Pada Maret 1945 Jepang membentuk Badan Penyelidik Usaha Persiapan Kemerdekaan Indonesia (BPUPKI). Pada pertemuan pertamanya di bulan Mei, Soepomo membicarakan integrasi nasional dan melawan individualisme perorangan; sementara itu Muhammad Yamin mengusulkan bahwa negara baru tersebut juga sekaligus mengklaim Sarawak, Sabah, Malaya, Portugis Timur, dan seluruh wilayah Hindia-Belanda sebelum perang.
Pada 9 Agustus 1945 Soekarno, Hatta dan Radjiman Widjodiningrat diterbangkan ke Vietnam untuk bertemu Marsekal Terauchi. Mereka dikabarkan bahwa pasukan Jepang sedang menuju kehancuran tetapi Jepang menginginkan kemerdekaan Indonesia pada 24 Agustus.

########################################

**Tujuan Tugas**
Sambung kutipan tentang persiapan kemerdekaan Indonesia, mulai setelah kalimat terakhirnya. Materi berikut tidak ada hubungannya dengan kutipan di atas.

**Informasi yang Diberikan**

########################################

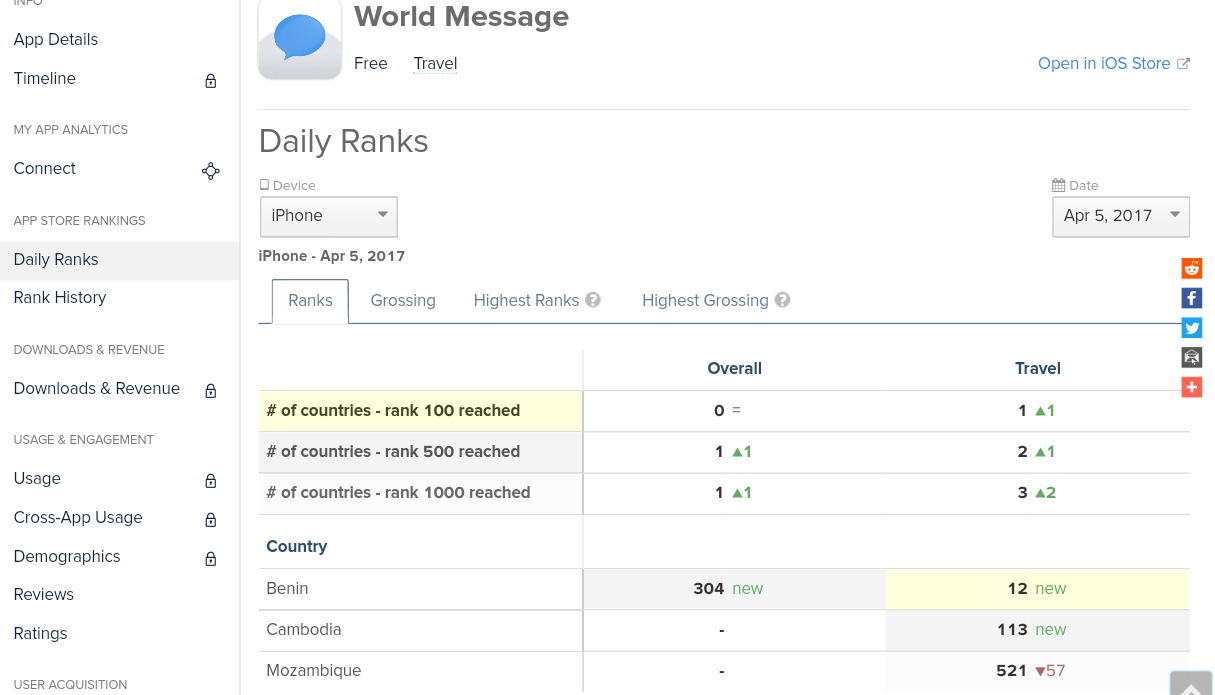The height and width of the screenshot is (695, 1215).
Task: Click the help icon beside Highest Grossing
Action: (x=782, y=299)
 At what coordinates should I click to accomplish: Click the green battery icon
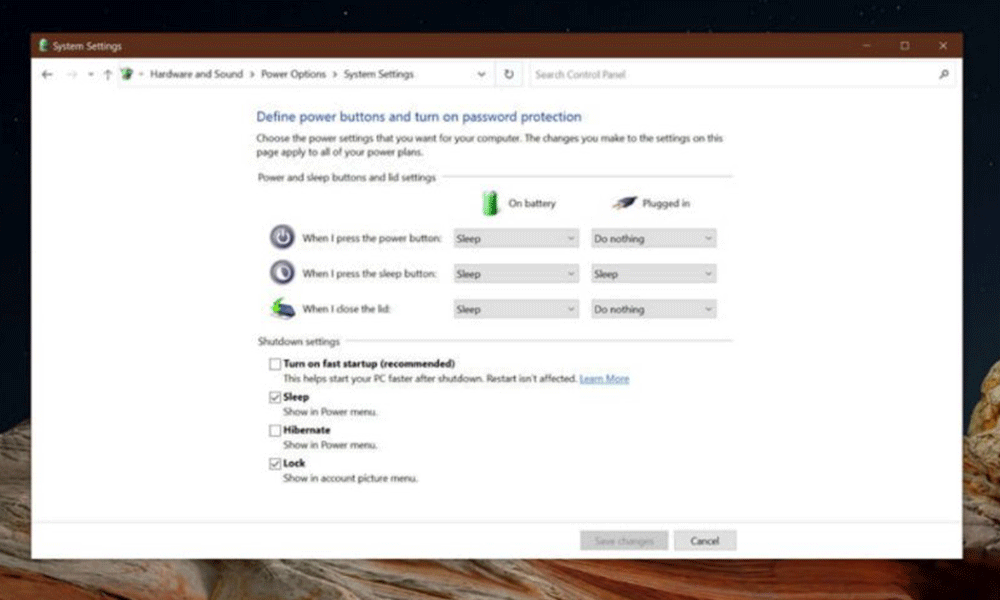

########################################

**Hasil Tugas**
Era kemerdekaan
Mendengar kabar bahwa Jepang tidak lagi mempunyai kekuatan untuk membuat keputusan seperti itu pada 16 Agustus, Soekarno membacakan “Proklamasi” pada hari berikutnya. Kabar mengenai proklamasi menyebar melalui radio dan selebaran sementara pasukan militer Indonesia pada masa perang, Pasukan Pembela Tanah Air (PETA), para pemuda, dan lainnya langsung berangkat mempertahankan kediaman Soekarno.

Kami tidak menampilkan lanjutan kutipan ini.